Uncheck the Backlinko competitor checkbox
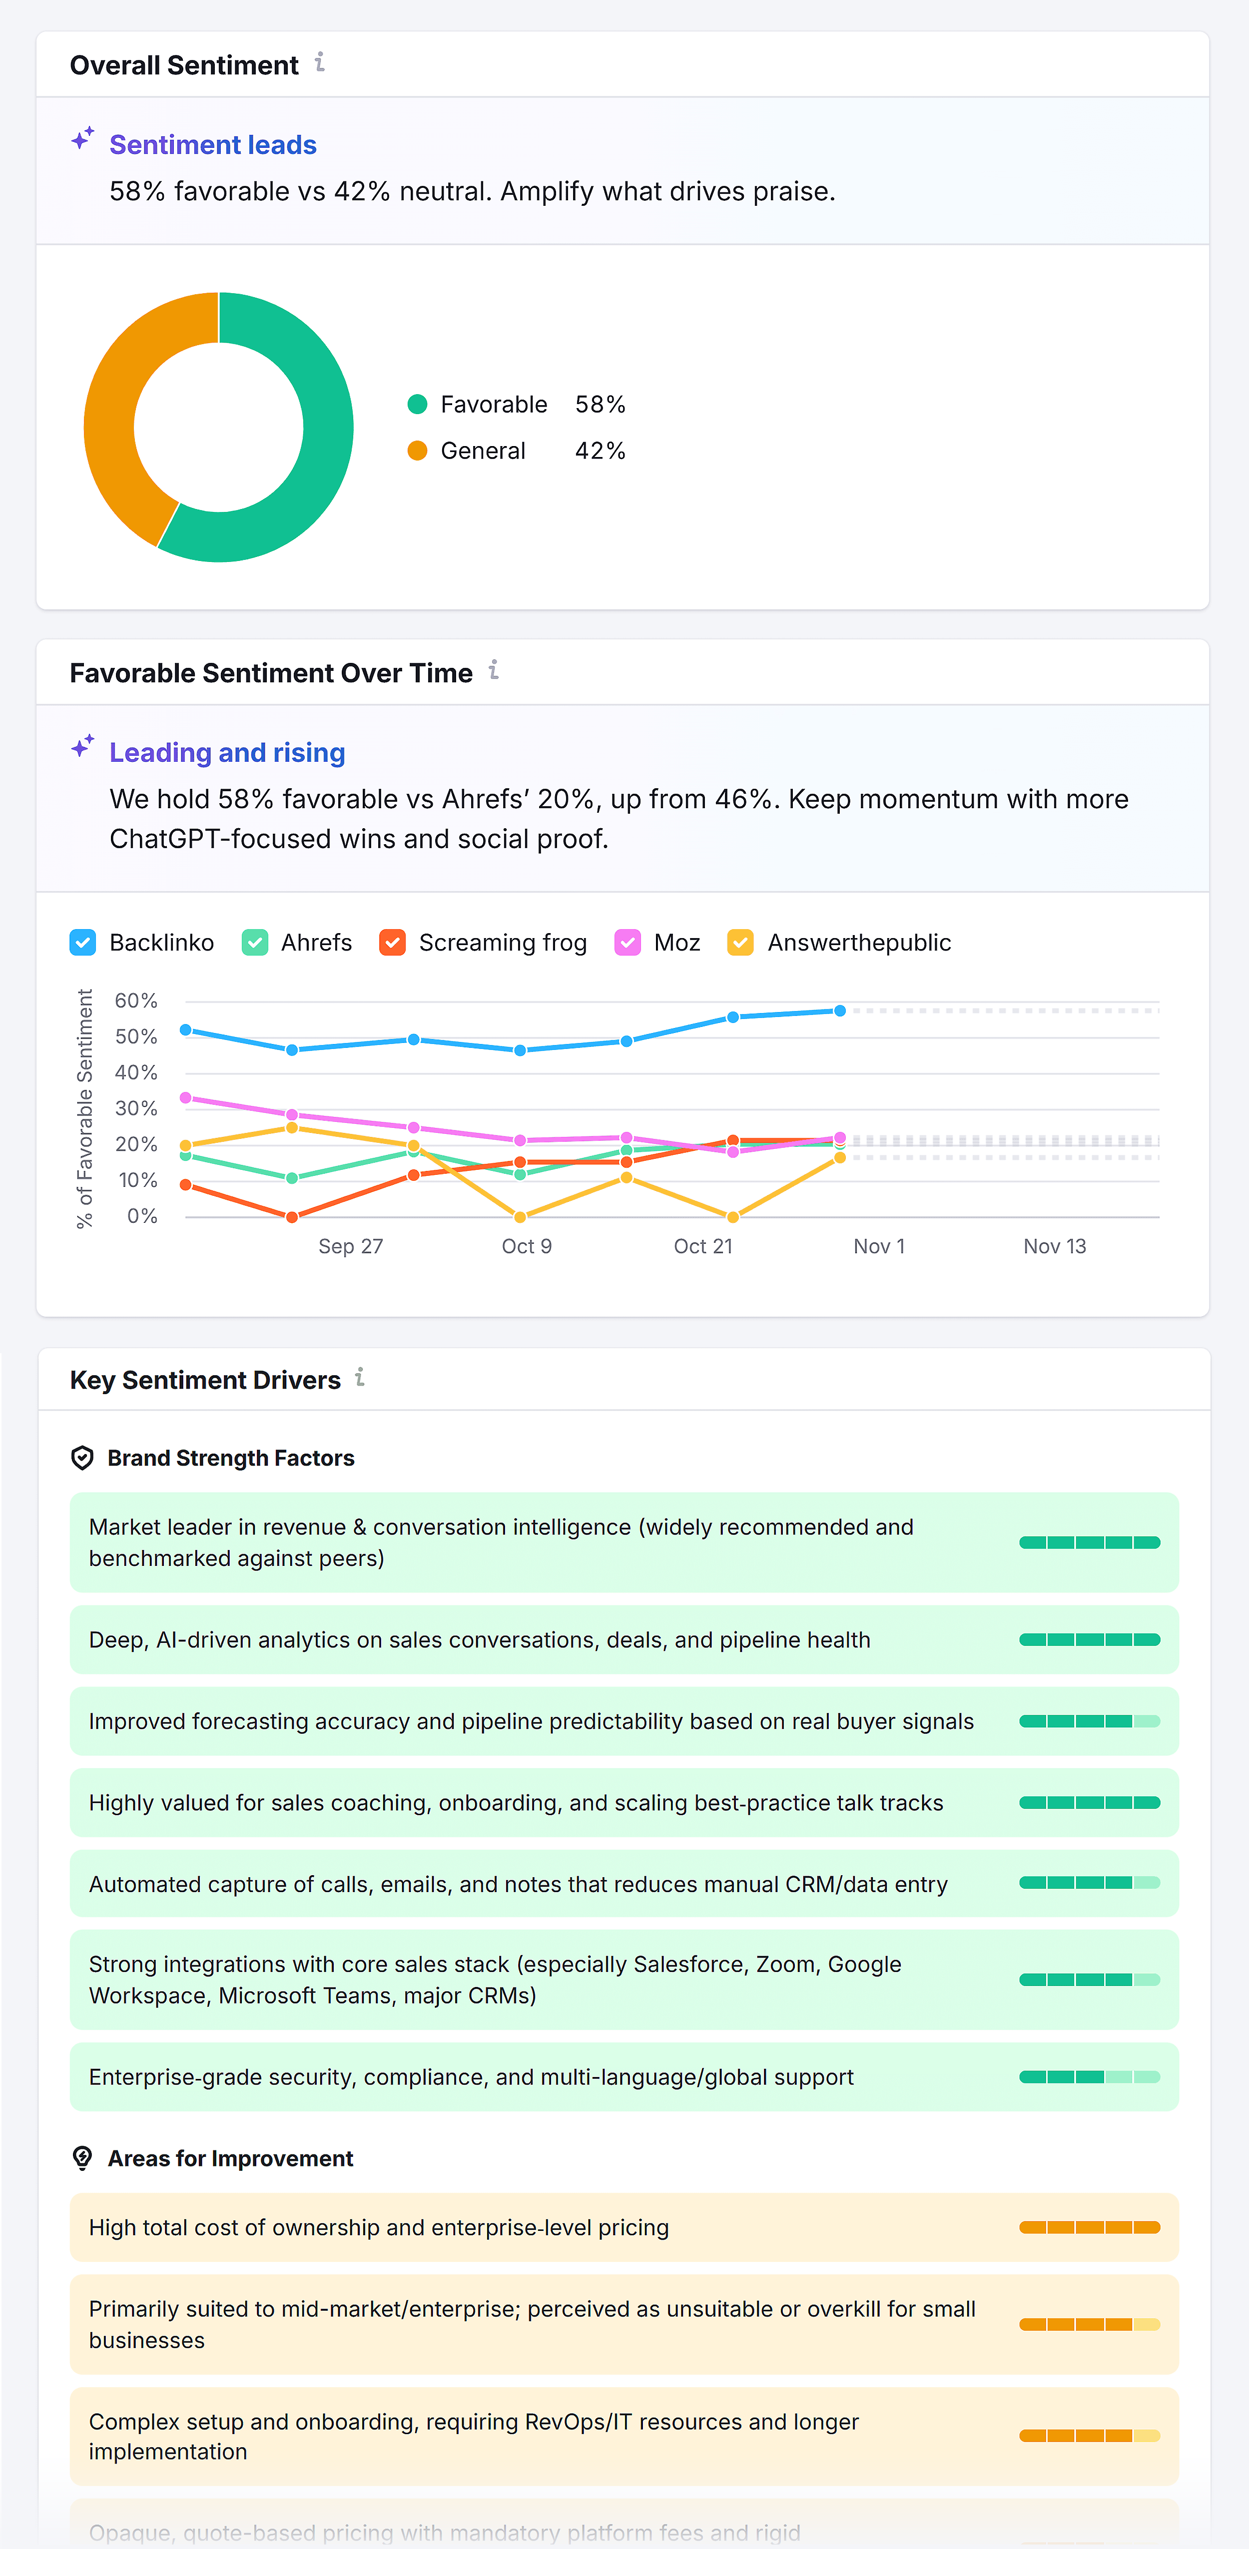 point(83,943)
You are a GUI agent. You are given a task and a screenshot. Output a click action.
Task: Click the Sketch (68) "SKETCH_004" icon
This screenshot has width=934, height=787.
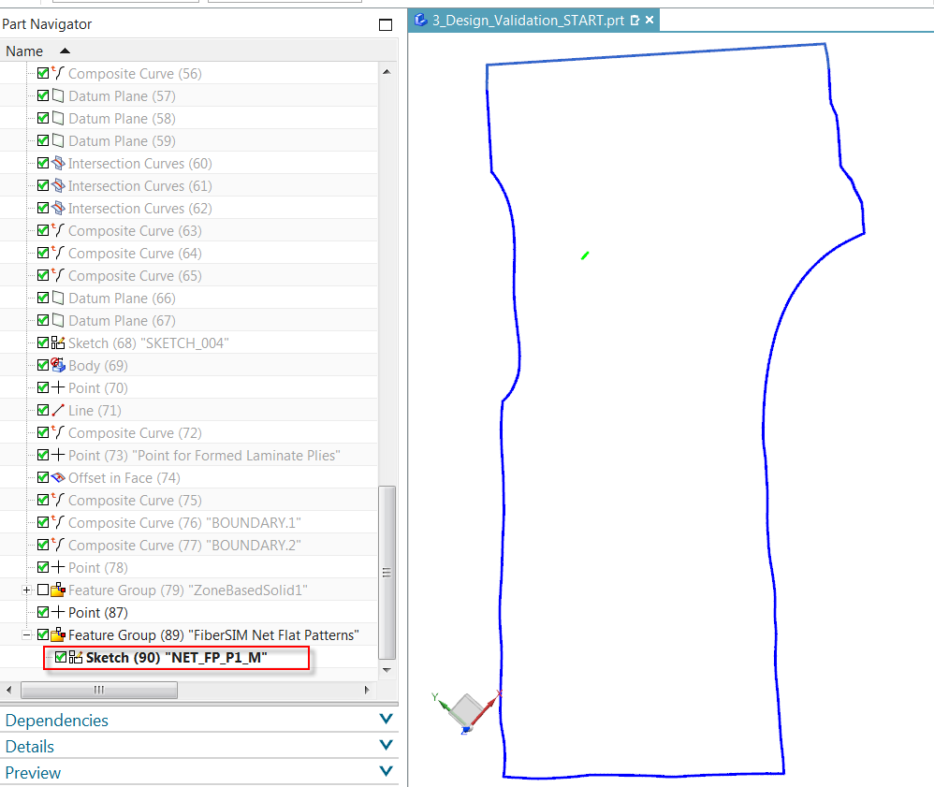pyautogui.click(x=56, y=342)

- **Task directions**: When copying the records, reproduce every entry exactly and omit all pictures.

- **Exercise answer**:
Uncheck the Backlinko competitor checkbox
 point(83,943)
You are a GUI agent. You are given a task and a screenshot. Output a click action.
Task: Click the Sketch (68) "SKETCH_004" icon
This screenshot has width=934, height=787.
pyautogui.click(x=56, y=342)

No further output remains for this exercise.